Sergio Garcia (22/1): Although he promised more after an opening 66, Sergio's tied eighth place at Augusta was actually his joint second best ever finish in The Masters in 15 visits. He returned home the following week to finish 12th in the Spanish Open so his game is ticking over nicely. Garcia has made six of seven cuts here and was runner-up back in 2005 after losing a play-off.
Bubba Watson (25/1): Bubba, in his first tournament since relinquishing the Masters Green Jacket, shot a 65 and a 66 at the Zurich Classic last week but a 72 and a 73 in his other two rounds meant he could only tie for 15th. He's got a rather strange record here with two missed cuts and just one top 20 but that was a second place in 2009 so he can be a threat on this course. Surprisingly, he hasn't had a top 10 since early January.
Best of the rest
Nick Watney (28/1): Watney shot all four rounds in the 60s last week but on a course where 20-under won, it was only good enough for tied 15th. Still, it followed on from a 13th at Augusta so the Californian certainly seems to be rounding into some good form. He's posted six top 25s in his eight starts at Quail Hollow, with a best of tied eighth last year.
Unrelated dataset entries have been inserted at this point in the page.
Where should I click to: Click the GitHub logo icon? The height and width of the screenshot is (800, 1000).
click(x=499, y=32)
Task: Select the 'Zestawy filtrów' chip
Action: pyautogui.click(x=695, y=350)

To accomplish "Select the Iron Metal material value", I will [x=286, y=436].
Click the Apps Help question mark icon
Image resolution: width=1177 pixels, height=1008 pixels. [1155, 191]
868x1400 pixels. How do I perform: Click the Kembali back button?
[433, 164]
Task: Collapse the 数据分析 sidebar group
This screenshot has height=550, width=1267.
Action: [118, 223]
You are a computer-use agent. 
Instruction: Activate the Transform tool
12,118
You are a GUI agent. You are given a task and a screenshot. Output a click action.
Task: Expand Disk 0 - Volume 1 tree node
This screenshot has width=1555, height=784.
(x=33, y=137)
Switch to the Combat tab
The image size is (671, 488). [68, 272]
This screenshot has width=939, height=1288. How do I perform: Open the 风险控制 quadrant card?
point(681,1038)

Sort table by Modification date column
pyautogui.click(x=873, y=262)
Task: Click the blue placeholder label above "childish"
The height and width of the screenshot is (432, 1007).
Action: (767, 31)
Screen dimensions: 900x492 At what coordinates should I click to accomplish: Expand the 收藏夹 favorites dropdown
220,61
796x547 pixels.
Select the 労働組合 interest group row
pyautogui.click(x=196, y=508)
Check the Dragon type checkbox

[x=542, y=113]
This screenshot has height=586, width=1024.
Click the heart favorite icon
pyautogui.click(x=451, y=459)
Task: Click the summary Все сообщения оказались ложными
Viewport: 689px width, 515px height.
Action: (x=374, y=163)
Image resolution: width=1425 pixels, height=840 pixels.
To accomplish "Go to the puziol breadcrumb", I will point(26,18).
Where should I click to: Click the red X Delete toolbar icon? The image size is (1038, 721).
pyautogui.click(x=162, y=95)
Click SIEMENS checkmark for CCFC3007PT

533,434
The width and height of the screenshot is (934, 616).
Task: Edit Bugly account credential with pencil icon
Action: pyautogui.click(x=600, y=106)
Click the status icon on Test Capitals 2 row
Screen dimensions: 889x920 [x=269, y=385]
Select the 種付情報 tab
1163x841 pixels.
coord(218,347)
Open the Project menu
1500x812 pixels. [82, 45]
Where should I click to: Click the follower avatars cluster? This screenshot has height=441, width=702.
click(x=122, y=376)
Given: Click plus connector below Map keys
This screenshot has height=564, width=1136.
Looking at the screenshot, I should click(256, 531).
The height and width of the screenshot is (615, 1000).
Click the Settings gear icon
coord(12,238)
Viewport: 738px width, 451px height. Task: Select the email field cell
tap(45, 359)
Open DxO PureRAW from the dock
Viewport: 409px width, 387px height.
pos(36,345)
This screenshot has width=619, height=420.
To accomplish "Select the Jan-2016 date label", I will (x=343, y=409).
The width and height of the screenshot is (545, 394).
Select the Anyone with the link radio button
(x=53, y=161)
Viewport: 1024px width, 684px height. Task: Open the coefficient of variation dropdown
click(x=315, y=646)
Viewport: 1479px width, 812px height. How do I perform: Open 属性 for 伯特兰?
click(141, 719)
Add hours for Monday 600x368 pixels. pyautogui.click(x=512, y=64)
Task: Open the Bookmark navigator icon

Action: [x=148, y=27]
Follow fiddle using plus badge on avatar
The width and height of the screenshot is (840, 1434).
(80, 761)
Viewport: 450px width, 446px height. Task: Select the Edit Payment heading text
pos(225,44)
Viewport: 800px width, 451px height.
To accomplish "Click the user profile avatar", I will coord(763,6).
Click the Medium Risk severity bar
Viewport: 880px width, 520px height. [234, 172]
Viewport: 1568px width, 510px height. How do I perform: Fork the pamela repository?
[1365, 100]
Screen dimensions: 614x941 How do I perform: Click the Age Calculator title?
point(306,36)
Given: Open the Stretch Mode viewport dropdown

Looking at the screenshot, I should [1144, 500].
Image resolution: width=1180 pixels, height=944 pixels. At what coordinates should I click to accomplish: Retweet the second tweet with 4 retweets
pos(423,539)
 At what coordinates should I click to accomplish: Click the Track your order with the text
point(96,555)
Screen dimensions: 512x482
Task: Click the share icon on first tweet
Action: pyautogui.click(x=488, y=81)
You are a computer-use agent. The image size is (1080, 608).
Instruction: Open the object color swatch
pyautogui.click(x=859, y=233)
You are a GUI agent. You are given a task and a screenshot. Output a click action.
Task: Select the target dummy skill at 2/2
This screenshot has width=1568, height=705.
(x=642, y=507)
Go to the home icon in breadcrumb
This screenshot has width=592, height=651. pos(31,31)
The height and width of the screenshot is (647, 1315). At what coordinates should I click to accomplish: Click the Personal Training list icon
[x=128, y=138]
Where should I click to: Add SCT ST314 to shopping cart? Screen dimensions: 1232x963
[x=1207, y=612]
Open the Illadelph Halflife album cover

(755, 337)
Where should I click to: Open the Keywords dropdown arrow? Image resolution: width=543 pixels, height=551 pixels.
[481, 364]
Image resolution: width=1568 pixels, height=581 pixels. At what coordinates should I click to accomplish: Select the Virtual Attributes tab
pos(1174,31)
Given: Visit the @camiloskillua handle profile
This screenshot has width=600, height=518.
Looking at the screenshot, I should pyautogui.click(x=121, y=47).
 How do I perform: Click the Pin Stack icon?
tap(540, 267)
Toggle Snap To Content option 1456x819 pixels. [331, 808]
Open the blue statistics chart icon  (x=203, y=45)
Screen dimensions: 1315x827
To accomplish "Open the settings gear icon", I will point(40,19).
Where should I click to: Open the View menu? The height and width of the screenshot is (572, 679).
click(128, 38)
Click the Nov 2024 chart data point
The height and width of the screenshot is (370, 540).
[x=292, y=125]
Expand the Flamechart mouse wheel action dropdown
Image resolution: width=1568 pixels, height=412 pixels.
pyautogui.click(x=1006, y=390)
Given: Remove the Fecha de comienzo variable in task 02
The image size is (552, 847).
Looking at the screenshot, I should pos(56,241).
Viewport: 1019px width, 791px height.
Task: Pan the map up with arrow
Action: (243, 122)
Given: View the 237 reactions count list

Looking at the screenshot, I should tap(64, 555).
Bill Haas (28/1): Haas is threatening a breakout performance after knocking at the door with five top 10s already this season. He could have been much better than 20th at Augusta had he not made such a meal of the par fives (he was one over for the week) while he slipped back from sixth to 24th with a poor final round at Hilton Head on his last start. He's twice finished fourth in this event (2006, 2011, including R1 64) and has strong connections with the area having gone to nearby Wake Forest. 'I've got good feelings around this place. I'm comfortable."
John Huh (80/1): Three under 25s have won here in the last five years so how about 22-year-old Huh? Sixth on his second PGA Tour start, Huh then won on his fifth by capturing the Mayakoba Golf Classic in a play-off. He's not made such a flying start in 2013 but was second after 54 at halfway at Bay Hill and then played some excellent golf to finish tied 11th on his Masters debut last time out.
A quality course usually brings a quality champion and that's very much been the case here.
So, after a very solid Masters, this could be the week where Sergio Garcia posts his ninth PGA Tour win.
He's come mighty close here before and the 22/1 could prove an excellent price.
This is definitely a ball-strikers' course and Sergio is one of the best around from tee to green.
The poor greens might hurt the very bust putters so that levelling of the playing field could also play into his hands.
Bill Haas is another high-class performer and after a string of good performances this year he looks worth taking at 28/1 to deliver victory in front of his home fans.
He's marked our card with two fourth places here and knows how to win.
Young players excel in this event so, after his 11th at Augusta, John Huh could be the one this time.
Johnny Miller expects him to become an elite player so Huh is very highly regarded by some good judges.